Skylv Agent Quality Tester

AdvisoryAudited by Static analysis on May 1, 2026.

Overview

No suspicious patterns detected.

Findings (0)

Artifact-based informational review of SKILL.md, metadata, install specs, static scan signals, and capability signals. ClawScan does not execute the skill or run runtime probes.

What this means

If you point it at sensitive logs or conversation exports, those contents are processed by the tool or agent context.

Why it was flagged

The helper reads a local file supplied by the user; for this skill that file is likely an agent log or conversation, which may contain private data.
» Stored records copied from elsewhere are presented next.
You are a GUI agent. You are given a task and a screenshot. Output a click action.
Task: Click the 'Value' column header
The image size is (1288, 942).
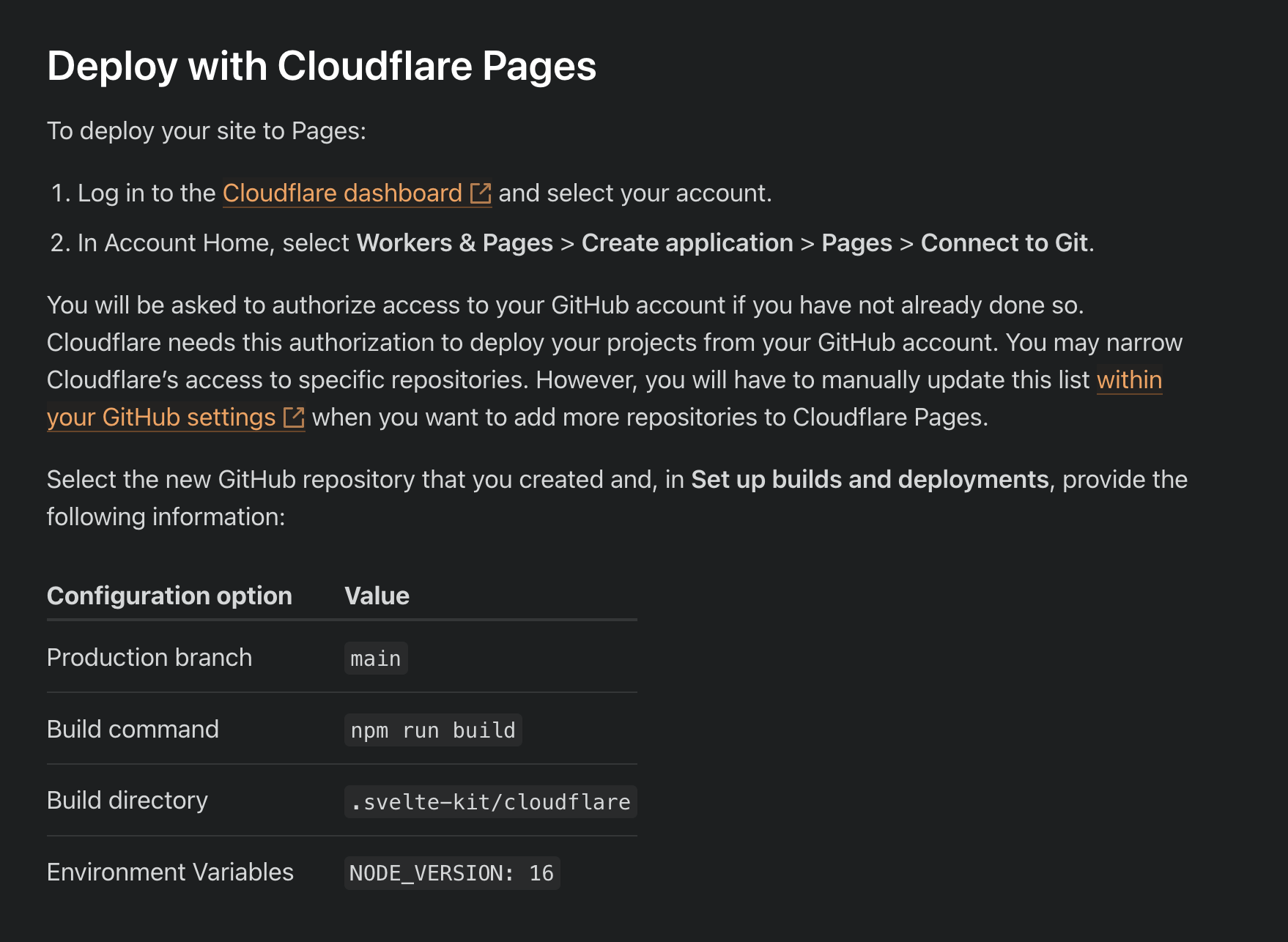377,596
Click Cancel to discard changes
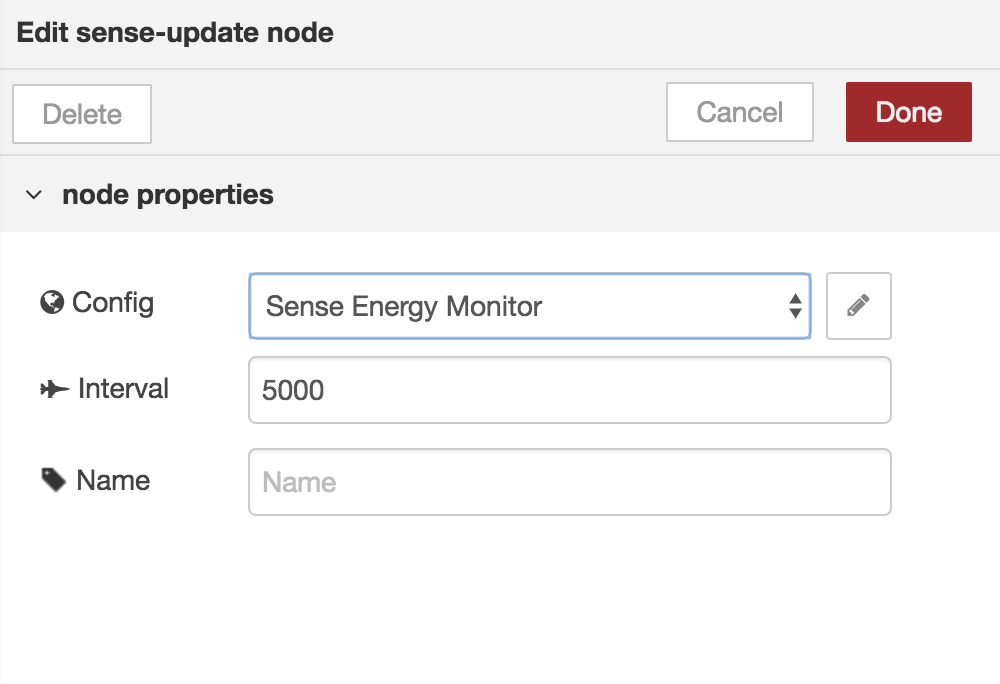The width and height of the screenshot is (1000, 684). tap(739, 112)
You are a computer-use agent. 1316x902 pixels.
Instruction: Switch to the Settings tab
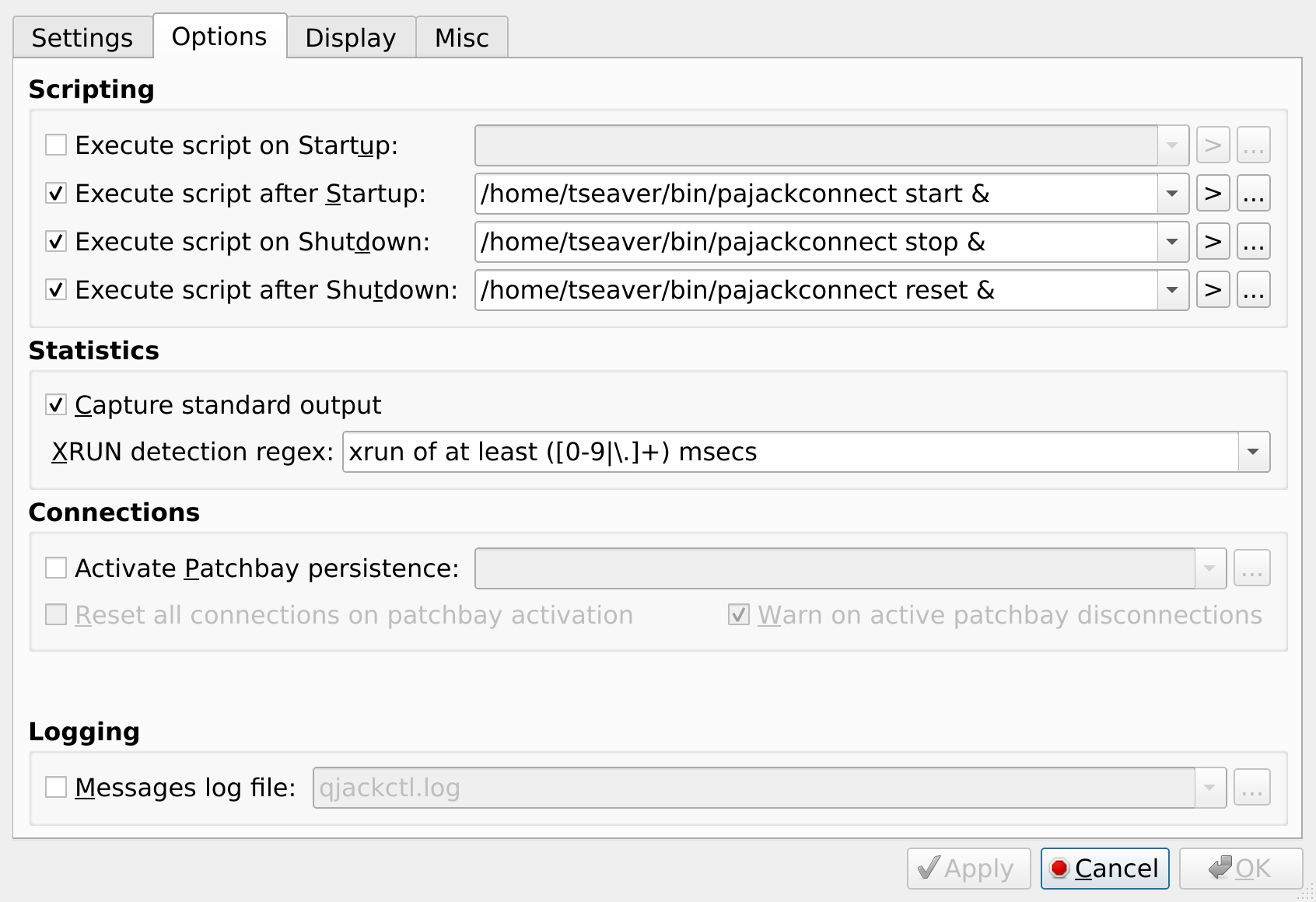click(82, 38)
The artifacts show local scoring only and no network or persistence.

Skill content
const content = fs.readFileSync(file, 'utf8');
Recommendation

Use only intended log files, redact secrets, and avoid broad/private files unless you are comfortable having them evaluated.

NoteMedium Confidence
ASI01: Agent Goal Hijack
What this means

A malicious or prompt-injected sample could bias the evaluation report if the judging agent follows instructions inside the sample.

Why it was flagged

The skill may place untrusted agent outputs or conversations into an LLM judging context. If those samples contain prompt-injection text, the evaluator should treat it as data rather than authoritative instructions.

Skill content
Input: Agent's recent conversation or output samples ... Analysis: Score each dimension using LLM-as-judge
Recommendation

When using the skill, clearly quote or delimit samples and instruct the agent to ignore any instructions contained within the material being evaluated.

What this means

Users could place too much confidence in a simple quality score, especially for safety or release-readiness decisions.

Why it was flagged

The helper implements simple heuristic criteria that differ from the SKILL.md claim of LLM-as-judge scoring across coherence and adaptability. This is not malicious, but users should not over-trust the resulting score as an objective safety assessment.

Skill content
clarity: { weight: 0.15, ... }, ... helpfulness: { weight: 0.20, ... }
Recommendation

Treat the output as a lightweight review aid and pair it with human review or a more formal evaluation process for high-stakes agents.